Consigne écrite A:
Recopiez l'extrait sur les inégalités de revenus, tout le passage depuis « La meilleure façon » jusqu'à « entre les individus. » inclus.
Consigne écrite B:
Poursuivez l'extrait sur les inégalités de revenus à la suite de sa dernière phrase.

Extrait de page:
Mieux répartir les revenus ou se libérer du marché ?

… « Des riches plus riches et des pauvres plus pauvres. » De ce constat cent fois formulé on peut déduire des solutions politiquement opposées : adoucir le capitalisme, disent les uns ; socialiser la richesse, rétorquent les autres. […]

Paru en 2013, « Le Capital au XXIe siècle » le livre de Thomas Piketty qui s’est [Largement] vendu […] à travers le monde. Depuis […], l’inégalité est largement perçue comme le grand problème moral de notre temps […] [mais] la notion d’inégalités de revenus était rarement utilisée au XIXe siècle, et sa centralité dans le débat public a considérablement appauvri notre façon de penser la justice sociale (1).

La meilleure façon de comprendre cette évolution est de parcourir l’un des classiques du socialisme, Le Capital. Aussi surprenant que cela puisse paraître, le terme « inégalité » n’apparaît pas plus de quatre fois (cela varie selon les traductions) dans le volumineux chef-d’œuvre du philosophe allemand. Jusqu’à la fin du XIXe siècle, aucun penseur ne s’était en effet préoccupé de placer chaque individu sur un axe et le revenu total sur un autre pour en mesurer la distribution. Comptaient les différences entre les classes et les facteurs de production, plutôt que celles existant entre les individus.

Ce n’est qu’avec le travail du sociologue italien Vilfredo Pareto (1848-1923) qu’émergent des outils modernes de mesure de l’inégalité. Pour Marx, le problème n’était pas d’envisager comment répartir les revenus entre les individus, mais d’imaginer une société délivrée du marché.

Données fournies:
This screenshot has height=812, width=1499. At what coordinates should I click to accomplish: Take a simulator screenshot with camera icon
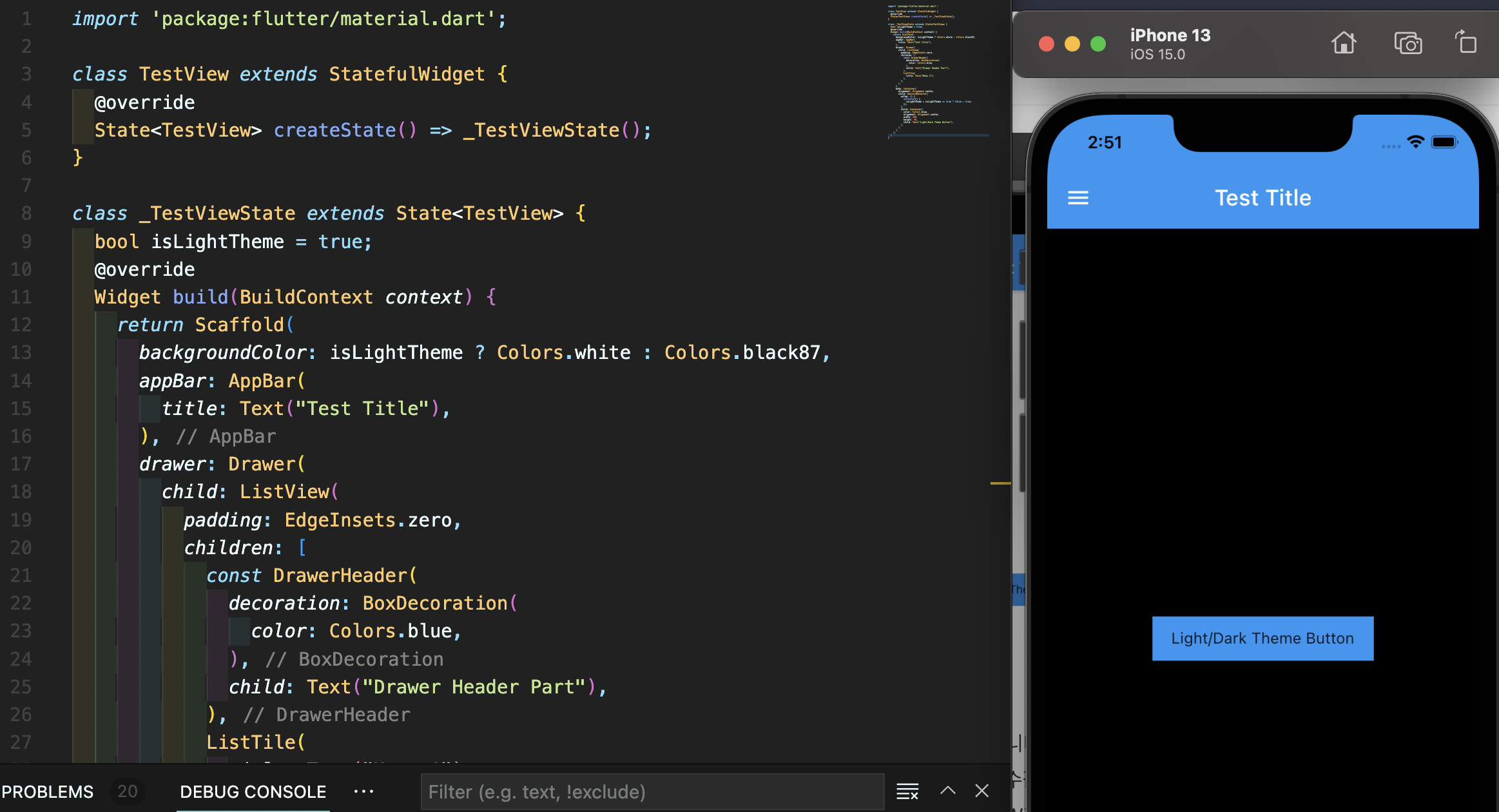tap(1407, 43)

Résultat A:
La meilleure façon de comprendre cette évolution est de parcourir l’un des classiques du socialisme, Le Capital. Aussi surprenant que cela puisse paraître, le terme « inégalité » n’apparaît pas plus de quatre fois (cela varie selon les traductions) dans le volumineux chef-d’œuvre du philosophe allemand. Jusqu’à la fin du XIXe siècle, aucun penseur ne s’était en effet préoccupé de placer chaque individu sur un axe et le revenu total sur un autre pour en mesurer la distribution. Comptaient les différences entre les classes et les facteurs de production, plutôt que celles existant entre les individus.

Résultat B:
Qu’il s’agisse de la production, du travail ou, plus généralement, des relations humaines, la « société de marché », comme l’appelait l’économiste et anthropologue Karl Polanyi, était considérée comme une menace pour la démocratie dans la mesure où elle laissait le marché façonner l’ordre social plutôt que l’inverse. Ce type de société avait non seulement éliminé du débat politique la question de l’allocation des ressources, mais également modifié la nature des transactions sociales en tant que telles.

Une longue éclipse

C’est pourquoi le sociologue Richard Titmuss défendit l’idée selon laquelle l’objectif d’un État social était d’inculquer et de préserver l’« esprit de Dunkerque » — l’expression renvoyait au sauvetage de centaines de milliers de soldats alliés sur les côtes françaises en mai-juin 1940 grâce à une flottille de centaines de navires civils, un événement qui eut un impact très important au Royaume-Uni (2). Titmuss voyait là les germes de la « société généreuse » à venir.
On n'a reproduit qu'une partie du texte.